» WHAT IS REQUIRED
Starting at the first line of the data, print each line verbatim up to and including the line bearing "ESCORT HIGH CLASS (987, 1422)", omitting pictures.

═══ AVAILABLE RECORDS

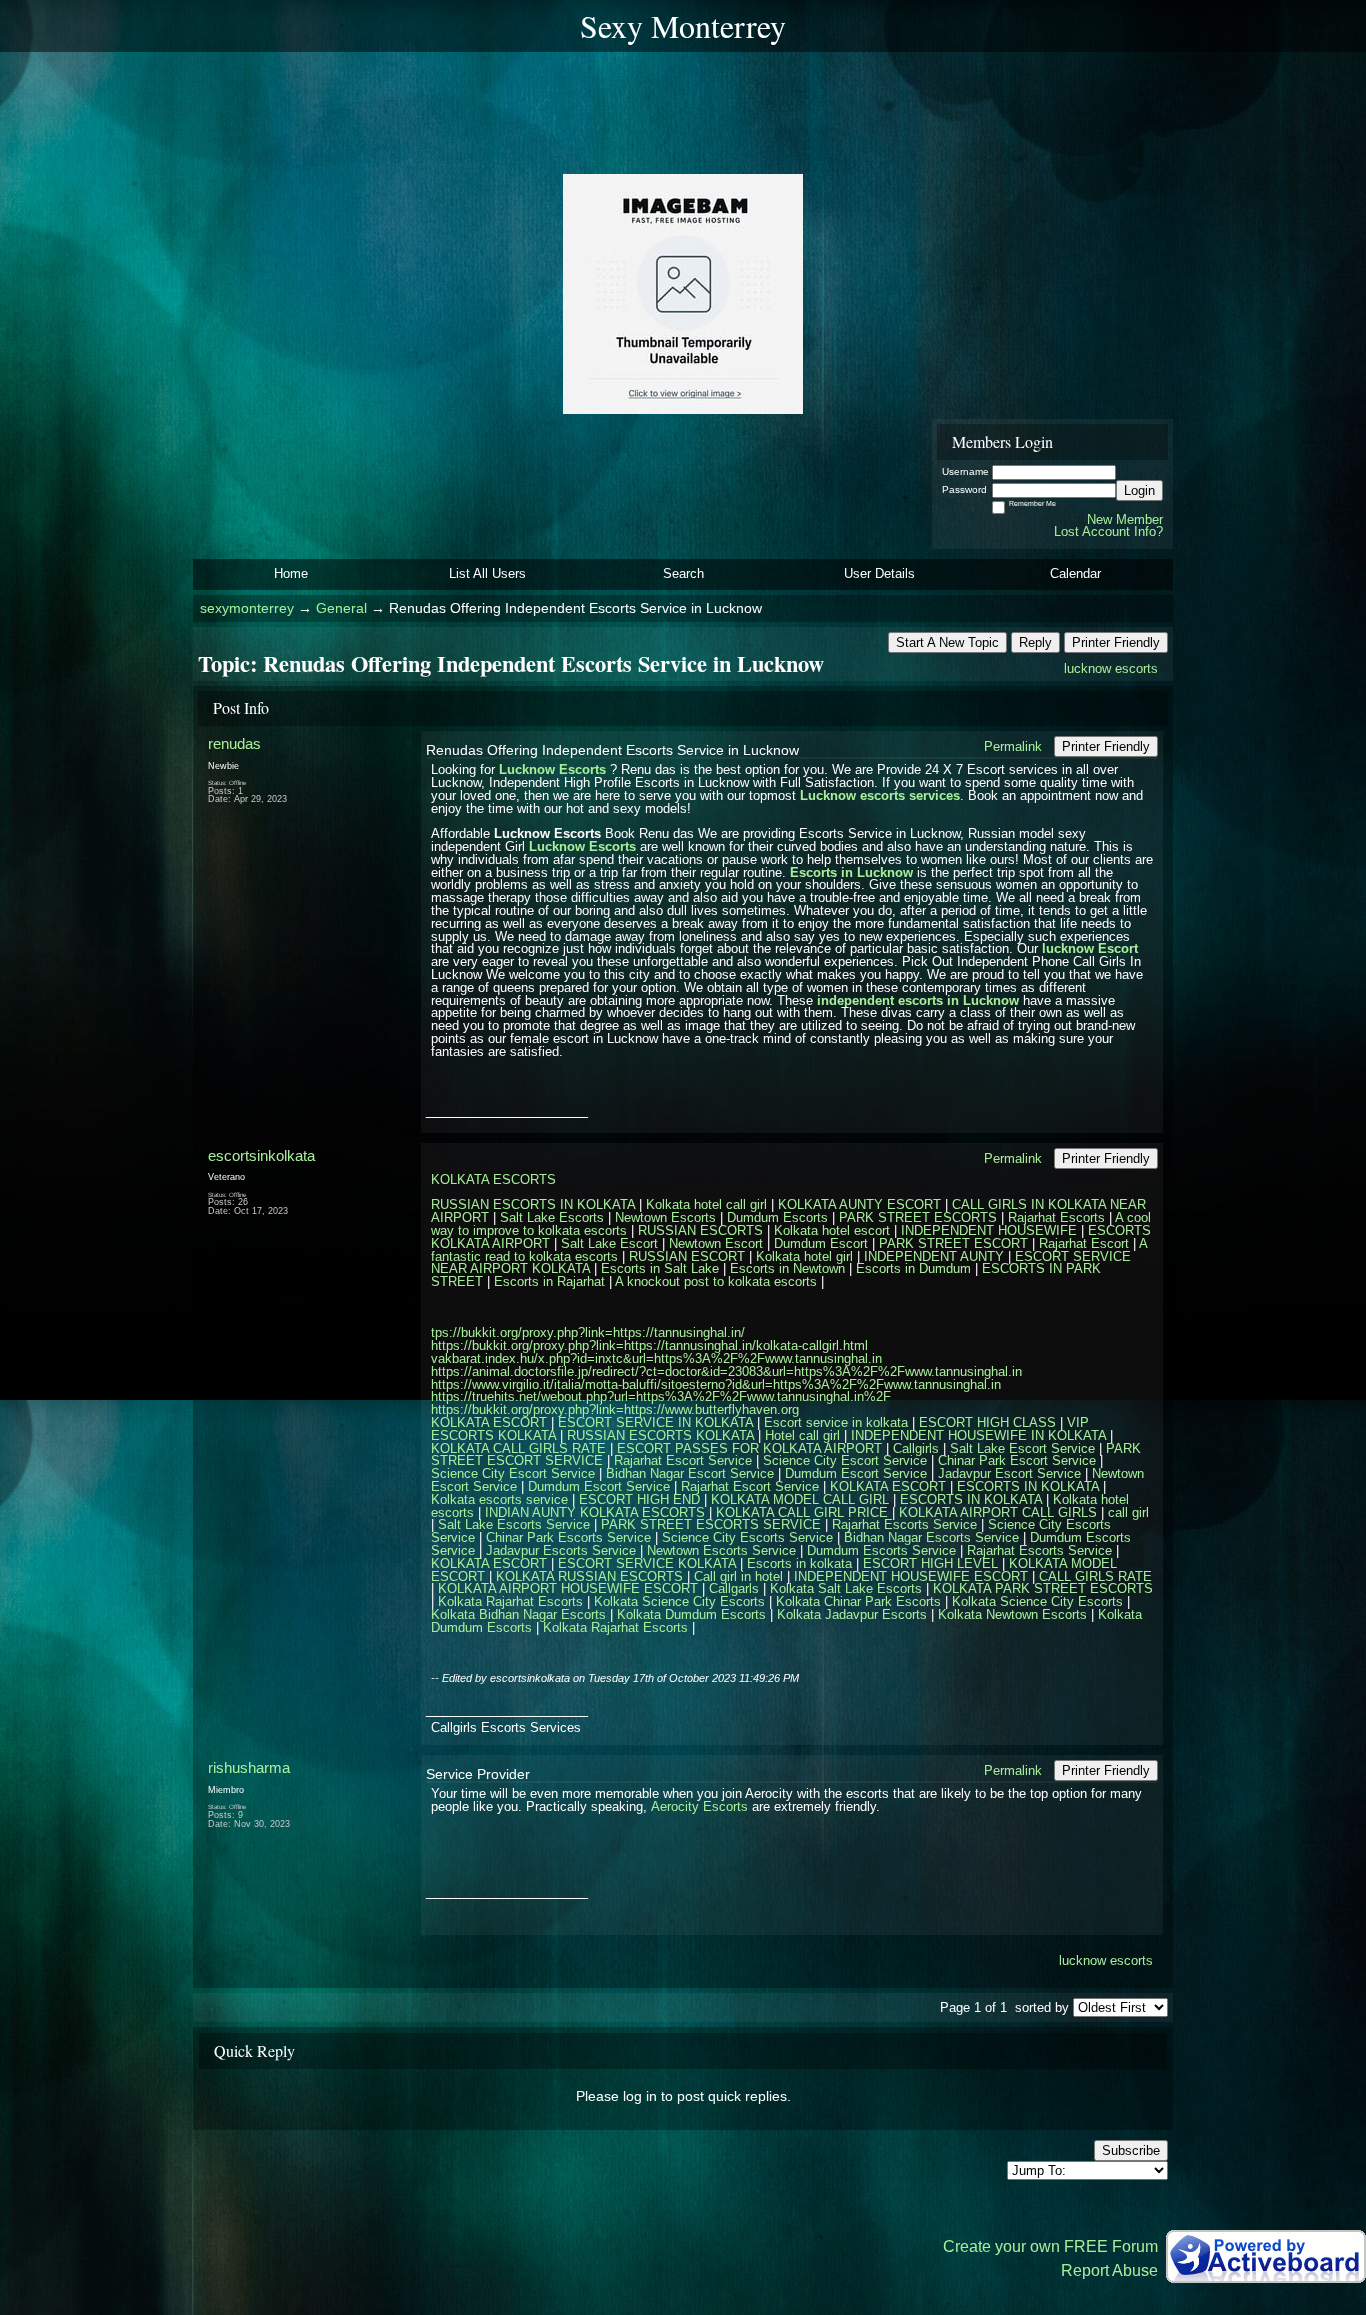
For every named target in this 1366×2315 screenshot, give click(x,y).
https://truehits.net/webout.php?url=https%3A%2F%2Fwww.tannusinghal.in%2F (661, 1396)
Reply (1035, 642)
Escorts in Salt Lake (660, 1268)
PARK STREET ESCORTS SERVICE (711, 1524)
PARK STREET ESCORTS (918, 1217)
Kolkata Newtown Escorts (1012, 1614)
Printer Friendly (1116, 642)
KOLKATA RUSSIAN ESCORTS (589, 1576)
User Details (879, 573)
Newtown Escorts (665, 1217)
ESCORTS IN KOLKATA (1028, 1486)
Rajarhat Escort (1084, 1243)
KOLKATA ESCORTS (493, 1179)
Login (1139, 490)
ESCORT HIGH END (639, 1499)
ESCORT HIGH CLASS (987, 1422)
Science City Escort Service (845, 1460)
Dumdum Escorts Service (881, 1550)
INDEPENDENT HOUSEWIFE (989, 1230)
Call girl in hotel (738, 1576)
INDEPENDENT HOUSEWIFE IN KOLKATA (978, 1435)
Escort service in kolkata (836, 1422)
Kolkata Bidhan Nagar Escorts (518, 1614)
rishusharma (249, 1767)
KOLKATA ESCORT (489, 1422)
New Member (1125, 519)
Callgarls (734, 1588)
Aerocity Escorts (699, 1806)
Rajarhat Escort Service (683, 1460)
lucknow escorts (1111, 668)
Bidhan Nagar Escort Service (690, 1473)
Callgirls (916, 1448)
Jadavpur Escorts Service (561, 1550)
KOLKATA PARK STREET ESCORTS (1043, 1588)
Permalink (1013, 746)
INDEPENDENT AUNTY (934, 1256)
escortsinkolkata (261, 1155)
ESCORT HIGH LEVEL (930, 1563)
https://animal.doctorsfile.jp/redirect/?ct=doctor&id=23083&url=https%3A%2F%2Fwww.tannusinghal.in (726, 1371)
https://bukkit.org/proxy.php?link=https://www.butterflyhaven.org (615, 1409)
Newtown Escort (716, 1243)
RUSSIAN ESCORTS (700, 1230)
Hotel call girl (802, 1435)
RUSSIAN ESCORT (687, 1256)
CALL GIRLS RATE (1095, 1576)
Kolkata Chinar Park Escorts (858, 1601)
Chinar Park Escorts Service (568, 1537)
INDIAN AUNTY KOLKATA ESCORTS (595, 1512)
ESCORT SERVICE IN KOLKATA (655, 1422)
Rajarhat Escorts (1056, 1217)
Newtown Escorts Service (721, 1550)
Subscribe (1131, 2150)
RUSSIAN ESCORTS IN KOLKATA (533, 1204)
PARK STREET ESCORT (953, 1243)
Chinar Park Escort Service (1017, 1460)
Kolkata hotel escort (832, 1230)
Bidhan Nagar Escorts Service (931, 1537)
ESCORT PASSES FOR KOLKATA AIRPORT (749, 1448)
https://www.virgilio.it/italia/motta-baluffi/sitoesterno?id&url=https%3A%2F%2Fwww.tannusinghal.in (716, 1384)
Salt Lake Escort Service (1022, 1448)
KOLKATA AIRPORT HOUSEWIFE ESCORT (568, 1588)
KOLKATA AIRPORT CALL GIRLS (998, 1512)
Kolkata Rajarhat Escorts (510, 1601)
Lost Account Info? (1108, 531)
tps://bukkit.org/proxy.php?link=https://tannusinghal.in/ (588, 1332)
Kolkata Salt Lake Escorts (846, 1588)
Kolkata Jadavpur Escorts (852, 1614)
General (341, 608)
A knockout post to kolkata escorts (716, 1281)
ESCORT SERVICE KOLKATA (647, 1563)
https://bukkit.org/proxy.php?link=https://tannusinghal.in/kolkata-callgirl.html (649, 1345)
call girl (1128, 1512)
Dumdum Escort (821, 1243)
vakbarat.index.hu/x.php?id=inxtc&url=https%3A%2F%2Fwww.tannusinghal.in (656, 1358)
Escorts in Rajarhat (549, 1281)
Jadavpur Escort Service (1009, 1473)
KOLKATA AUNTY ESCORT (859, 1204)
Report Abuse (1109, 2270)
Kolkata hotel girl (804, 1256)
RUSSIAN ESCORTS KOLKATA (660, 1435)
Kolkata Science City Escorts (679, 1601)
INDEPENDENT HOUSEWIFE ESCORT (911, 1576)
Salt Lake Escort (609, 1243)
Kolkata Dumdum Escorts (691, 1614)
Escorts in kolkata (799, 1563)
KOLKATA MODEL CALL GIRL (800, 1499)
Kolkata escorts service (499, 1499)
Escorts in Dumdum (913, 1268)
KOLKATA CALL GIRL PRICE (802, 1512)
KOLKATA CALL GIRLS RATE (518, 1448)
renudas (234, 743)
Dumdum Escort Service (856, 1473)
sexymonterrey (247, 608)
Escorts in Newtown (787, 1268)
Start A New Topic (947, 642)
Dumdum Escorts (777, 1217)
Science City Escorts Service (747, 1537)
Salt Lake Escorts (552, 1217)
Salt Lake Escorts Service (514, 1524)
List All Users (487, 573)
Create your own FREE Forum (1050, 2246)
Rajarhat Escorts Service (904, 1524)
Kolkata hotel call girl (706, 1204)
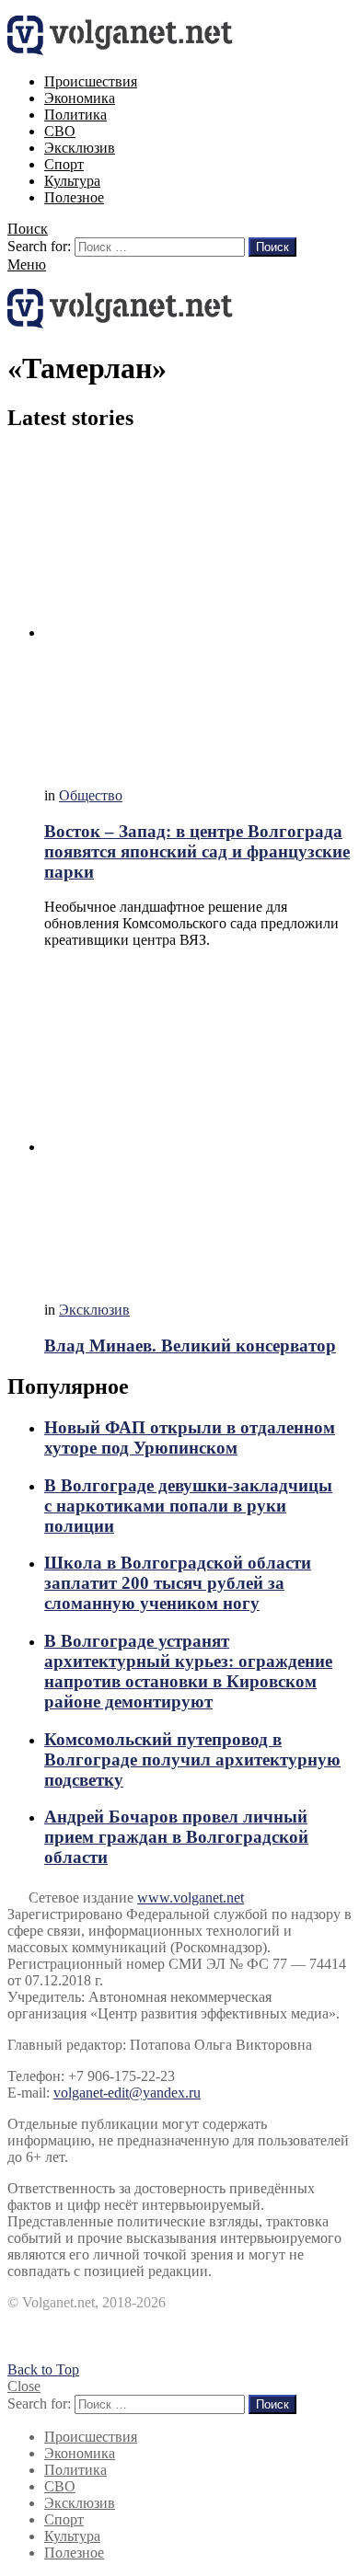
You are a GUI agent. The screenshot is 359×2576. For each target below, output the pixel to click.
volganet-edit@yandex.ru (127, 2092)
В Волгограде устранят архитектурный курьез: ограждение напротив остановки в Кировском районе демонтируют (188, 1671)
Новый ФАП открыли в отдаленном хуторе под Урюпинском (189, 1437)
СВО (59, 131)
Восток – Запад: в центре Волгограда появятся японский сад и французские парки (197, 851)
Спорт (64, 164)
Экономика (79, 98)
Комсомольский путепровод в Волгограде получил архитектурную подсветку (192, 1759)
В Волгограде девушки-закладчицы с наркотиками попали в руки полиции (188, 1505)
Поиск (272, 247)
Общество (90, 795)
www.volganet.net (190, 1897)
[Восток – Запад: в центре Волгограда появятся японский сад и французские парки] (198, 611)
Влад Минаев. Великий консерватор (190, 1345)
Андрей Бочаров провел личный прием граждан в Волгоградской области (176, 1837)
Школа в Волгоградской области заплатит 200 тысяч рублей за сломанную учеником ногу (177, 1583)
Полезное (74, 197)
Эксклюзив (79, 147)
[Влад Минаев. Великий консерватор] (198, 1125)
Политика (75, 114)
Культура (72, 181)
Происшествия (90, 81)
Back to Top (43, 2369)
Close (24, 2386)
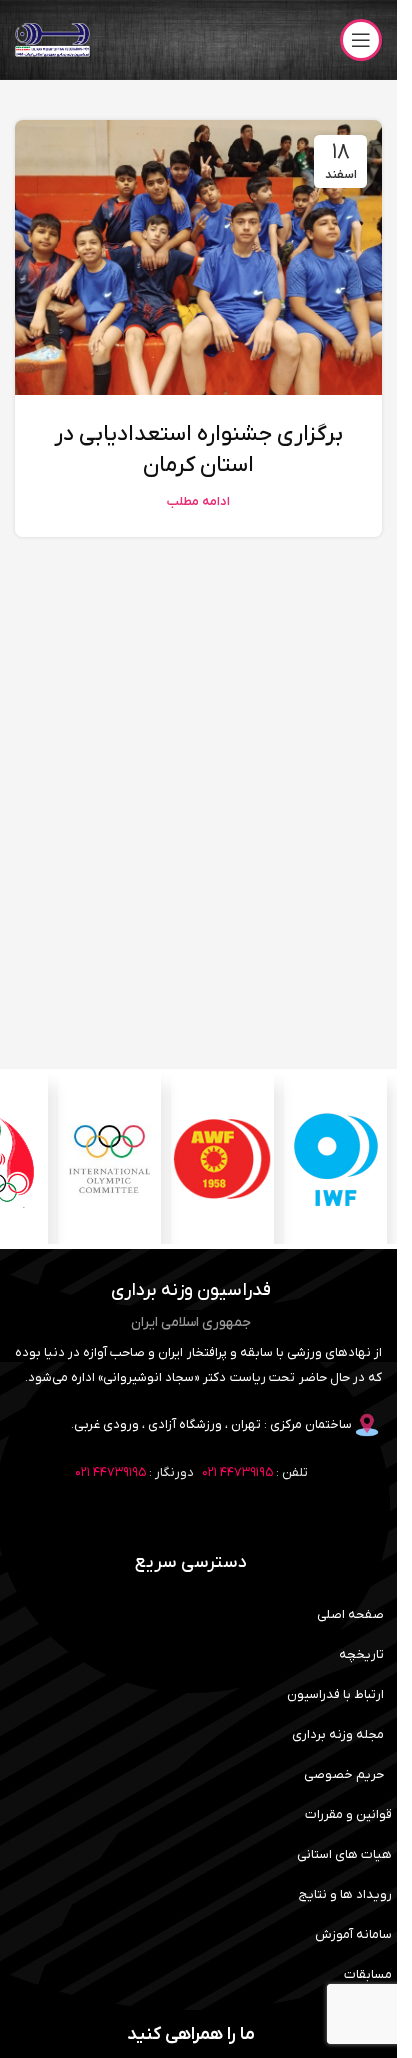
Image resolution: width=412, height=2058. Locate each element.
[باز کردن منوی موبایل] (361, 40)
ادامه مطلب (198, 502)
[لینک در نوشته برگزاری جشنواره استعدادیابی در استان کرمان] (198, 257)
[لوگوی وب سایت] (52, 39)
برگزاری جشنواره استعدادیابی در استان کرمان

══════

» ANSWER SPACE
For every named target in this 1366×2315 screenshot, give click(x,y).
https://truehits.net/webout.php?url=https%3A%2F%2Fwww.tannusinghal.in%2F (661, 1396)
Reply (1035, 642)
Escorts in Salt Lake (660, 1268)
PARK STREET ESCORTS SERVICE (711, 1524)
PARK STREET ESCORTS (918, 1217)
Kolkata Newtown Escorts (1012, 1614)
Printer Friendly (1116, 642)
KOLKATA RUSSIAN ESCORTS (589, 1576)
User Details (879, 573)
Newtown Escorts (665, 1217)
ESCORTS IN KOLKATA (1028, 1486)
Rajarhat Escort (1084, 1243)
KOLKATA ESCORTS (493, 1179)
Login (1139, 490)
ESCORT HIGH END (639, 1499)
ESCORT HIGH CLASS (987, 1422)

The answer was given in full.